What you will do:
The records below are to be set down again exactly, with the pictures left out.

Listed records:
::::::::

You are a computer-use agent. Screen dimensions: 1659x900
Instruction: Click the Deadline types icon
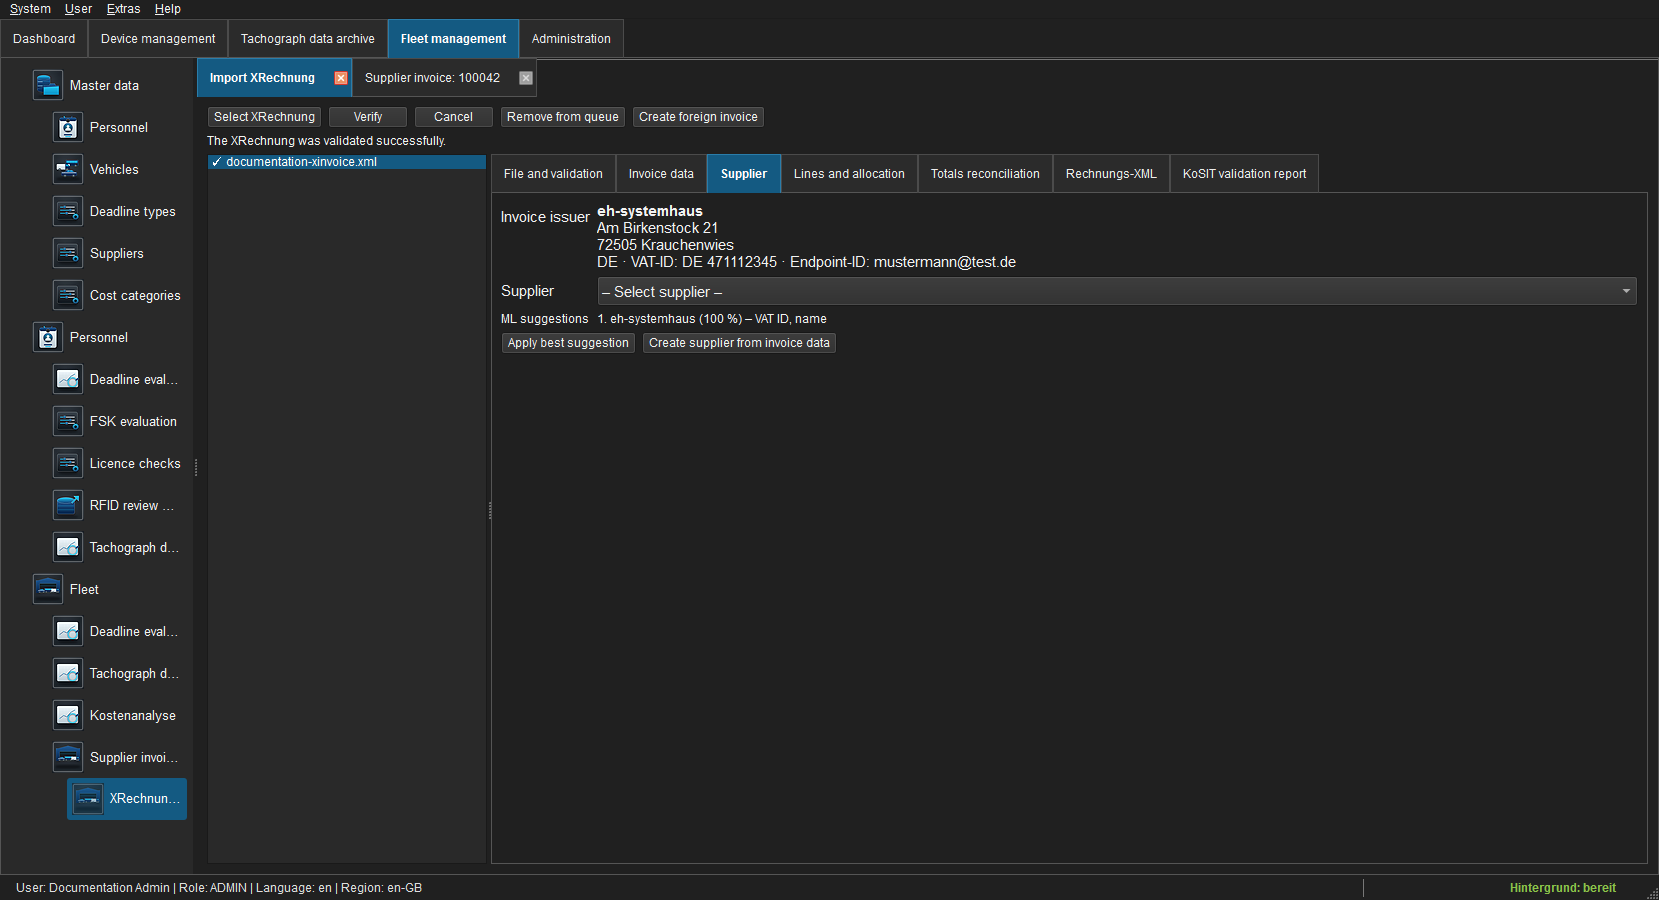pos(67,211)
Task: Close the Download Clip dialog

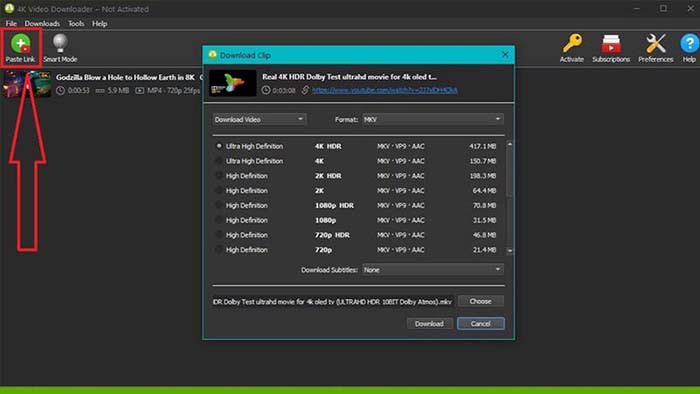Action: [505, 54]
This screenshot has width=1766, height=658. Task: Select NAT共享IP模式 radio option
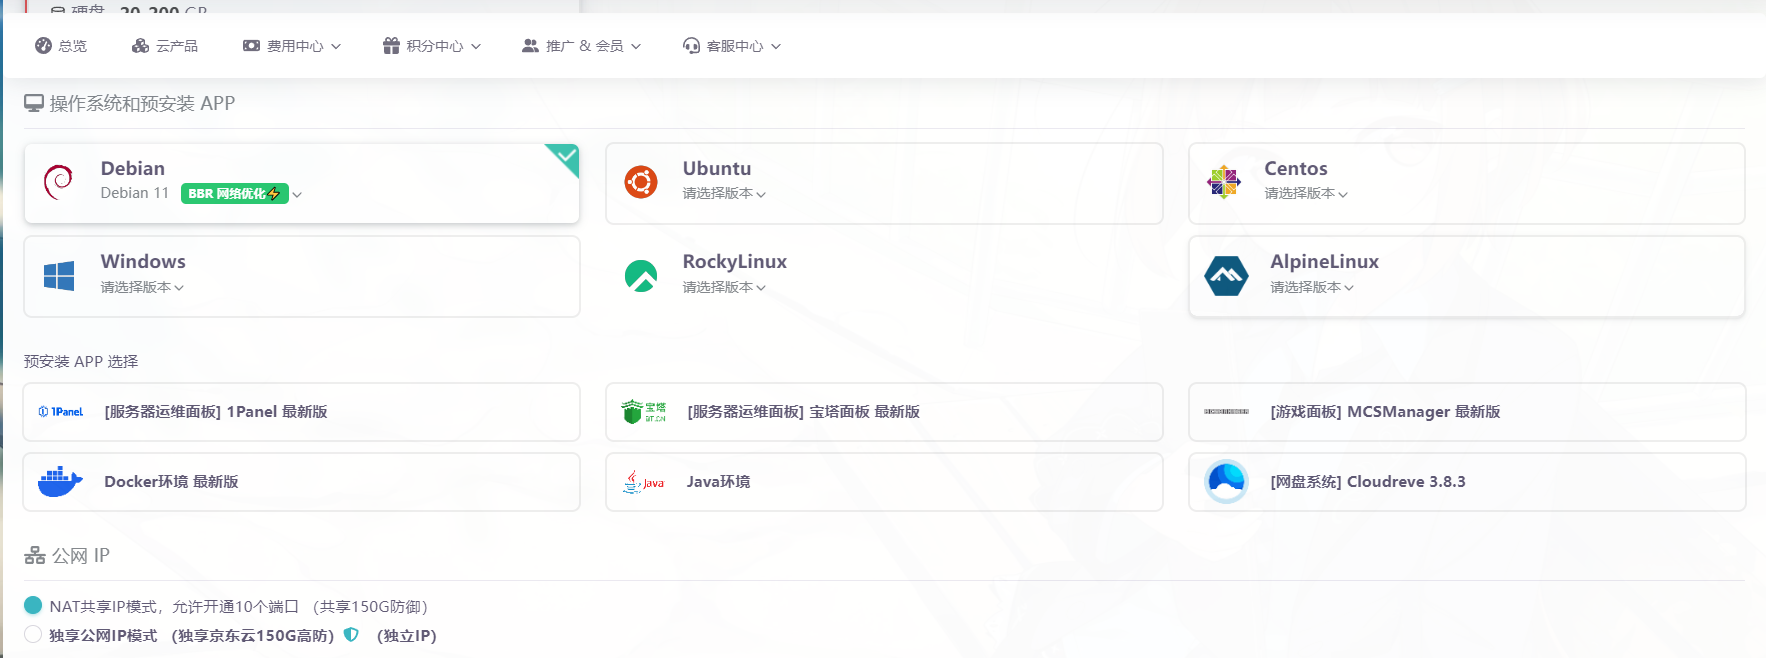click(33, 606)
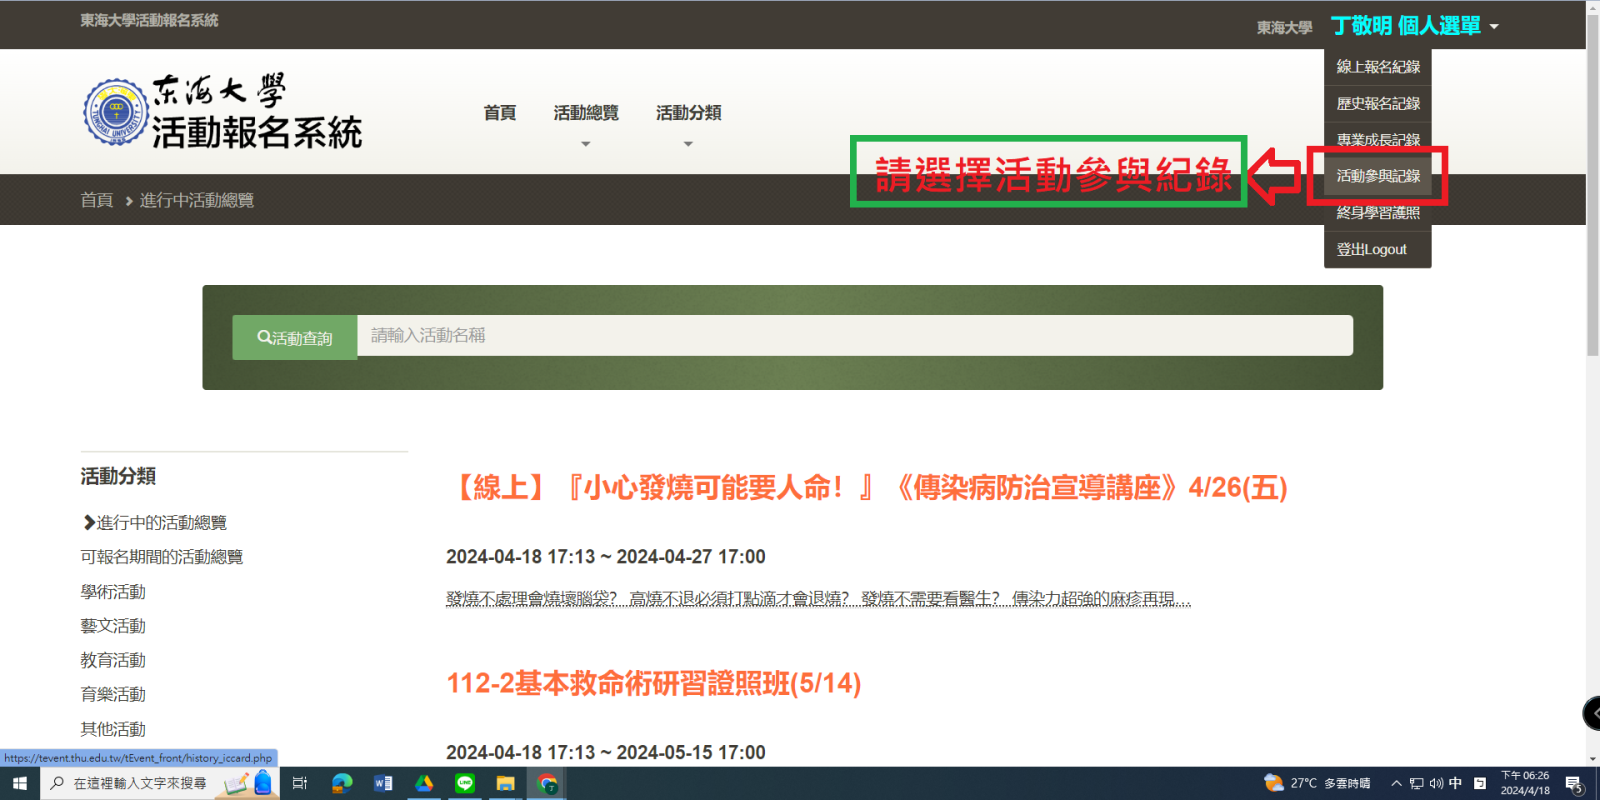Click the Windows Start button
This screenshot has width=1600, height=800.
(x=20, y=784)
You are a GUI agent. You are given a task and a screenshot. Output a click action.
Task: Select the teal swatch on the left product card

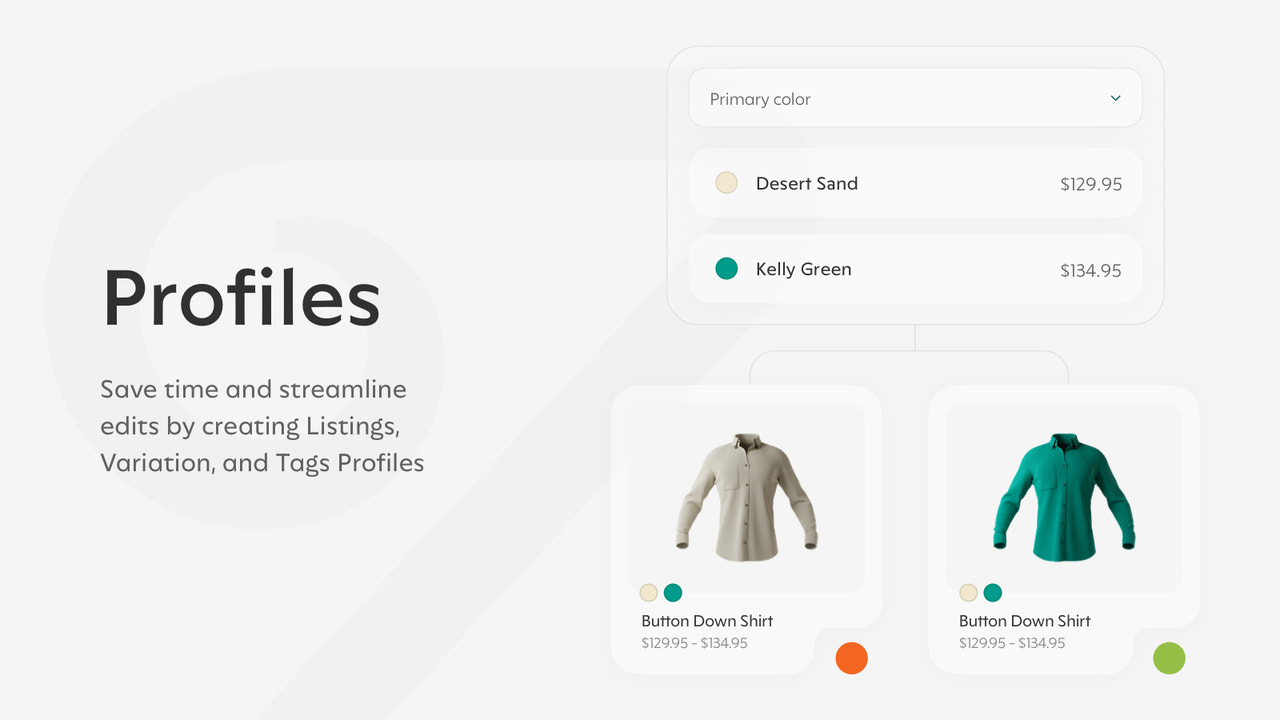pos(673,592)
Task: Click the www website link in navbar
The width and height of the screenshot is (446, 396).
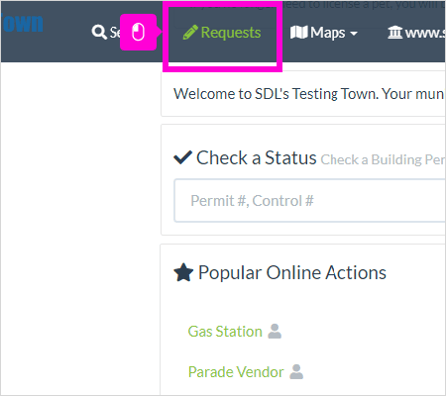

::::::::

Answer section:
You are a computer-use agent. Screen dimensions: 1659x900
Instruction: Click the Deadline types icon
pos(67,211)
Task: Close the Download Clip dialog

Action: [505, 54]
This screenshot has width=1766, height=658. Task: Select NAT共享IP模式 radio option
click(33, 606)
Click the Windows Start button
This screenshot has width=1600, height=800.
(x=20, y=784)
You are a GUI agent. You are given a task and a screenshot. Output a click action.
Task: Select the teal swatch on the left product card

pos(673,592)
Task: Click the www website link in navbar
The width and height of the screenshot is (446, 396).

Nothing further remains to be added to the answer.